EDITOR NOTE: Federal Reserve chair Jerome Powell got one thing right: you might drive up demand by offering cheap money but if the supply isn’t there, there’s nothing that cheap money can do besides stoking prices, especially if buyers insist on purchasing products amid scarcity. Based on recent reports in manufacturing and labor, it appears that supply crunch risk and constraints will be with us well into 2022. Moreover, demand appears only to be ramping up, and we know what that means: inflation will likely soar in the coming year. If you’re not protecting your purchasing power from serious decline by investing in physical silver and gold, then you’re putting your wealth at serious risk. Now is not the time to do nothing.

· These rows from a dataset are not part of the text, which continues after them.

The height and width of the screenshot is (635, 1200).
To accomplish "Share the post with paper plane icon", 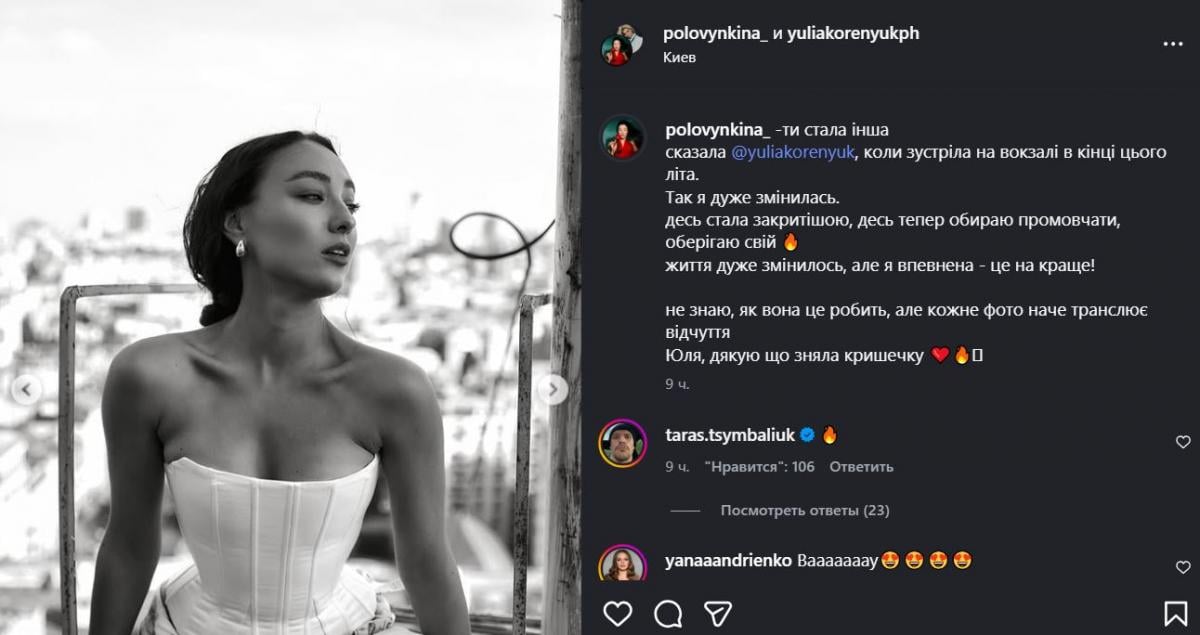I will tap(717, 612).
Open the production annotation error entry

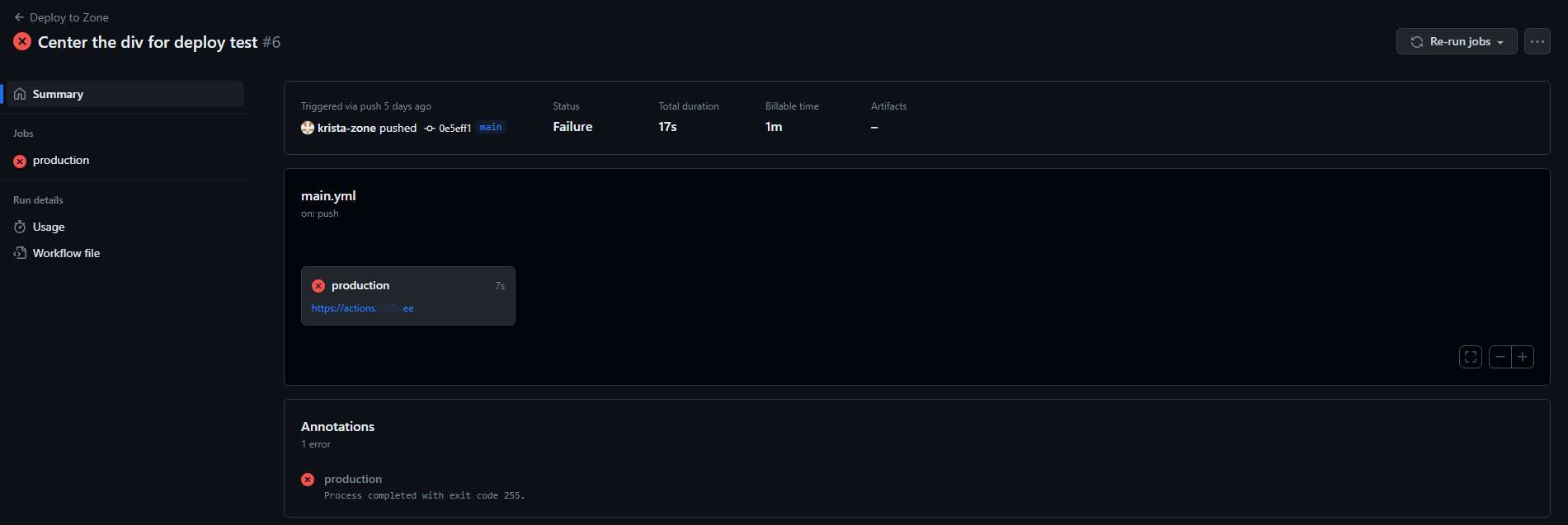tap(353, 479)
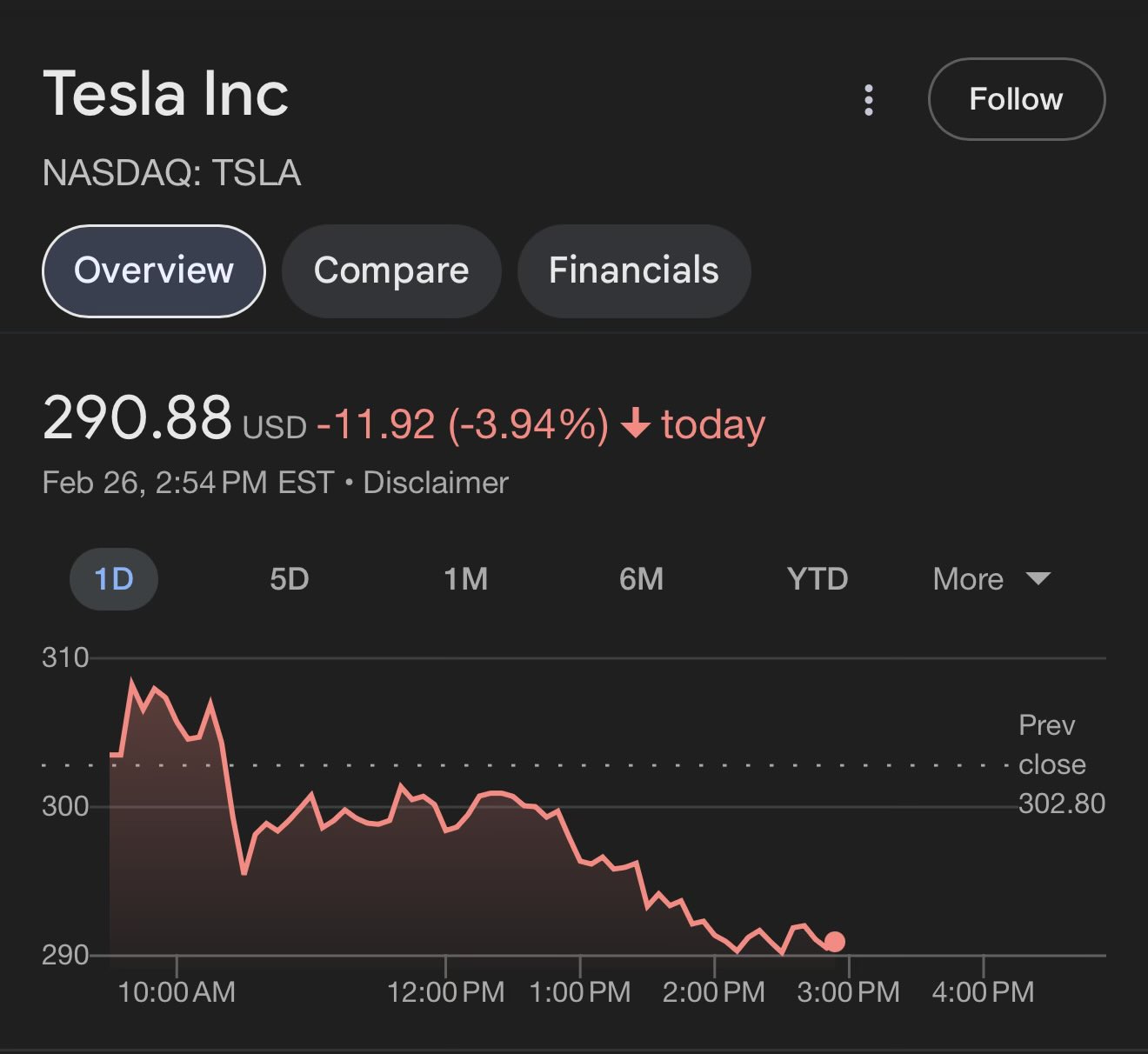
Task: Open the three-dot more options menu
Action: tap(868, 100)
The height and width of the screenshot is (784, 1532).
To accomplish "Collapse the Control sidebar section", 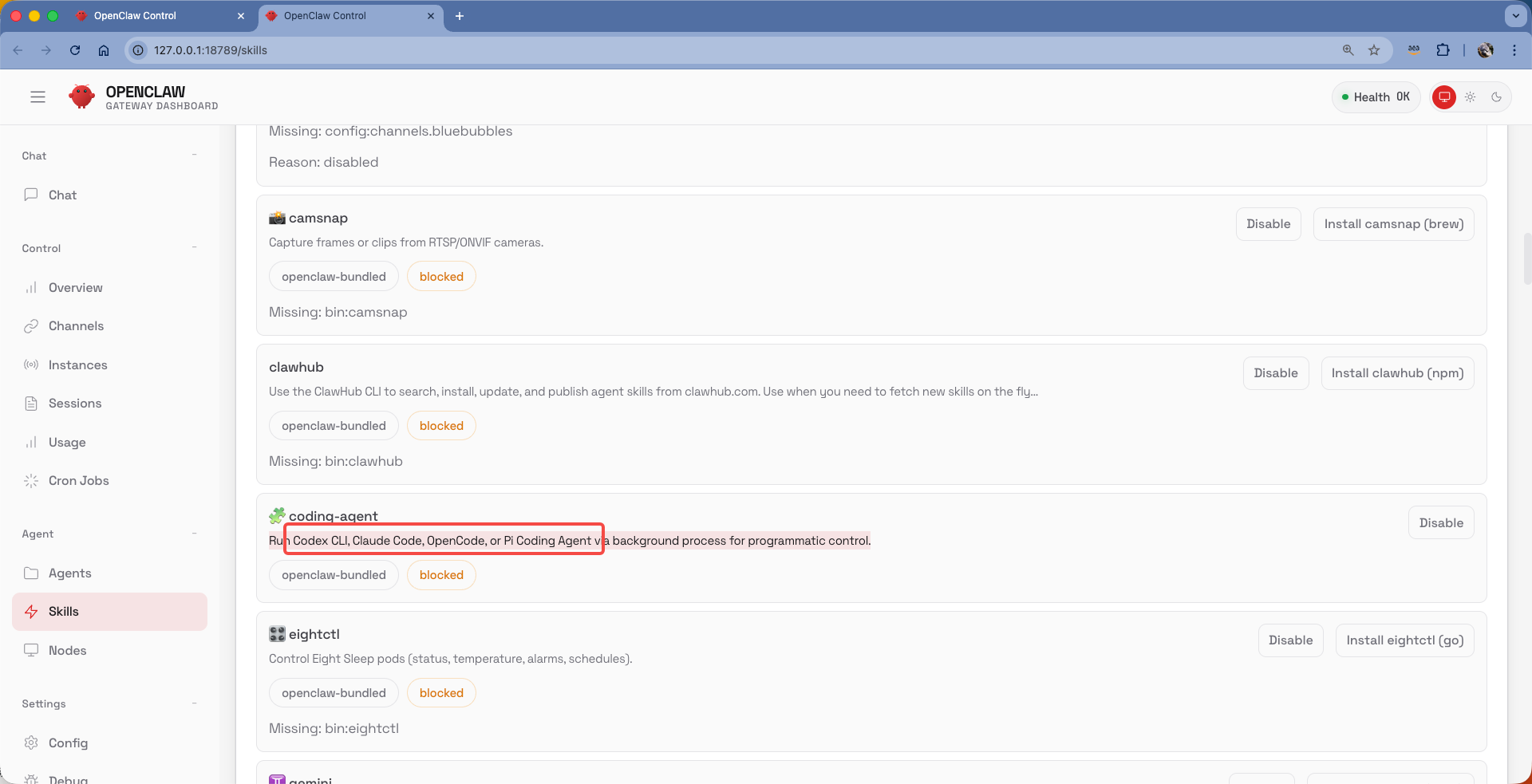I will pos(194,248).
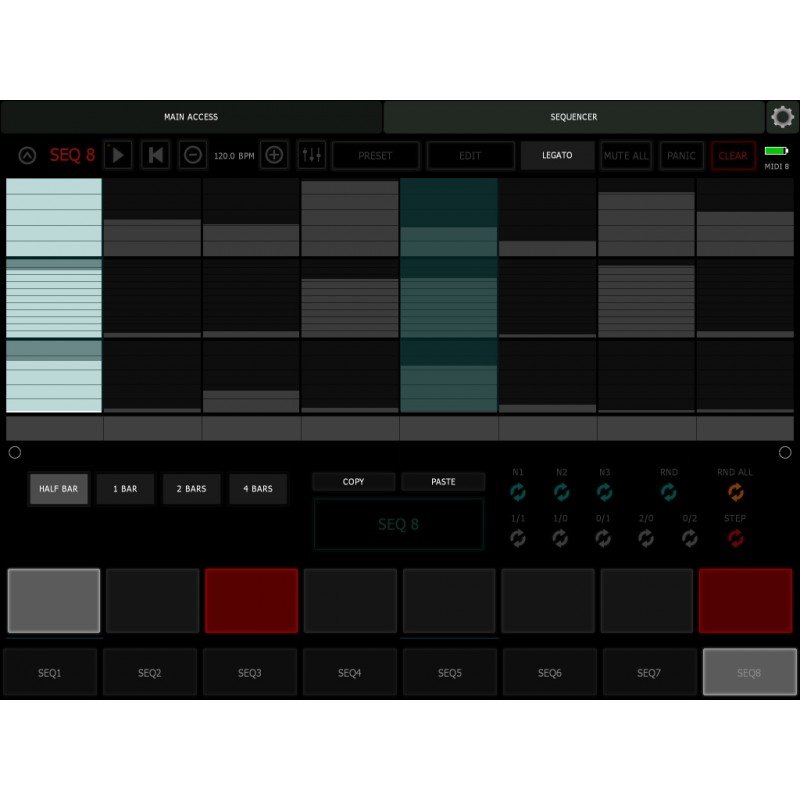Image resolution: width=800 pixels, height=800 pixels.
Task: Increase the tempo with the plus stepper
Action: [274, 155]
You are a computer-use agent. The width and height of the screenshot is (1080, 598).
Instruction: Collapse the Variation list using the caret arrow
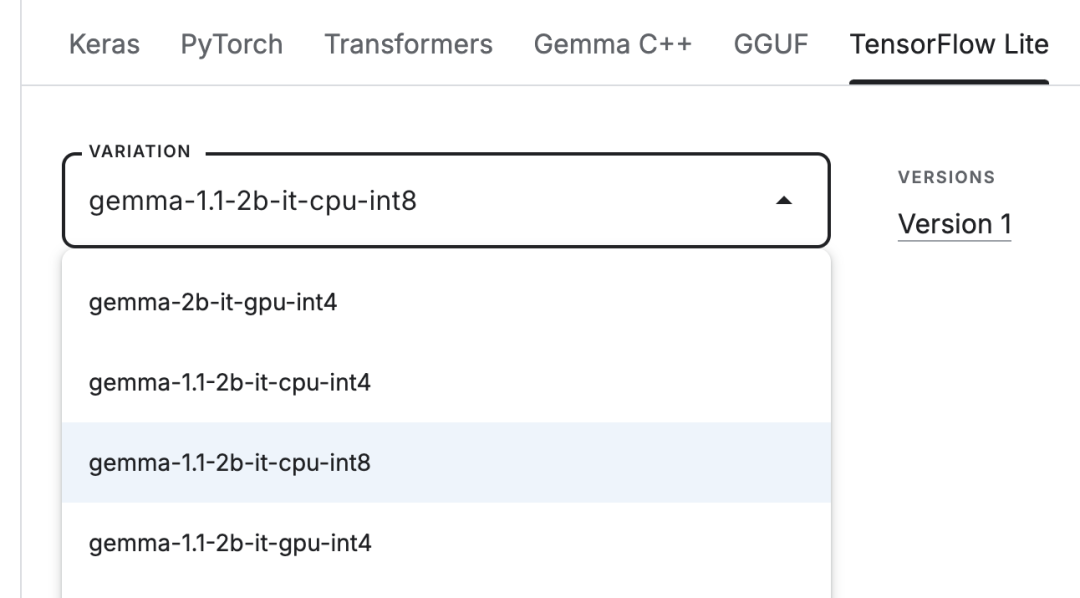coord(783,200)
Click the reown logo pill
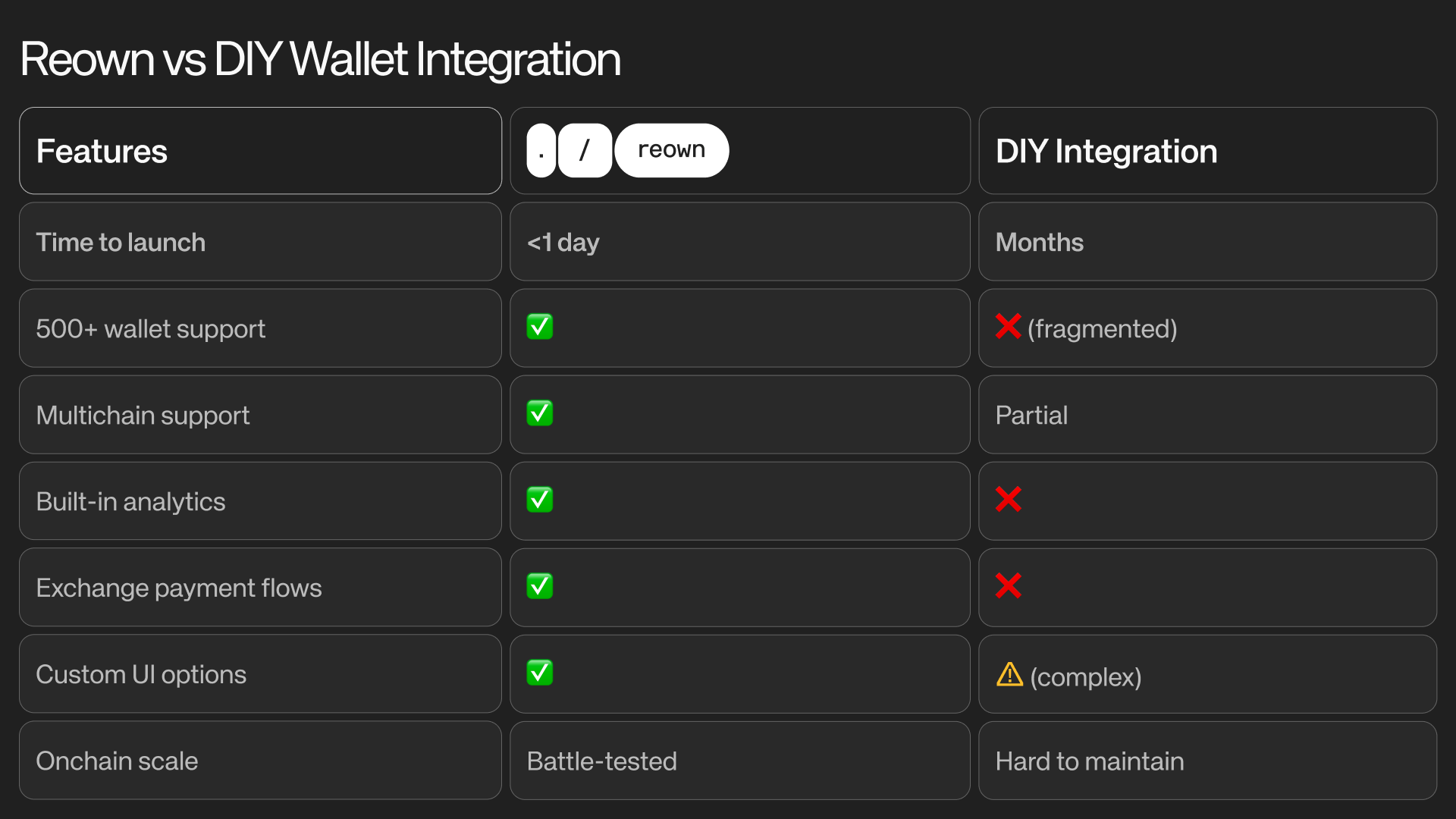The width and height of the screenshot is (1456, 819). pyautogui.click(x=671, y=150)
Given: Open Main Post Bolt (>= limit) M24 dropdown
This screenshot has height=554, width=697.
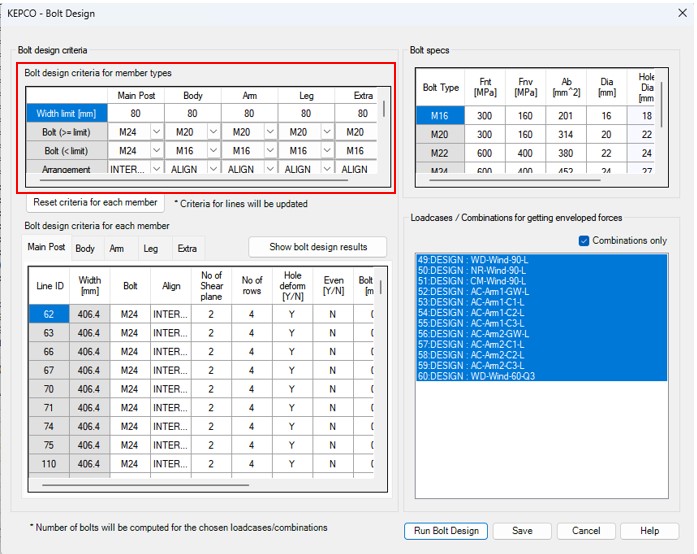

There is no neutral territory when the landscape around you is transforming into a frothy mess.
Supply constraints that have challenged businesses and caused shortages of everything from semiconductors to sweatpants are deepening, adding to pressure on inflation and testing the Federal Reserve’s resolve to keep juicing the economy.
Economists and business executives now say those supply-chain disruptions, key labor shortages and resurgent demand driven by multiple rounds of fiscal stimulus will persist through the end of the year, if not longer.
“It turns out it’s a heck of a lot easier to create demand than it is to—you know, to bring supply back up to snuff,” Fed Chairman Jerome Powell said Wednesday after the central bank’s most recent policy meeting.
The squeeze on U.S. businesses shows little sign of letting up, particularly in the manufacturing sector.
The pace of manufacturing production and hiring slowed in May from the prior month even though new orders and order backlogs accelerated, according to the May Purchasing Managers Index published by the Institute for Supply Management.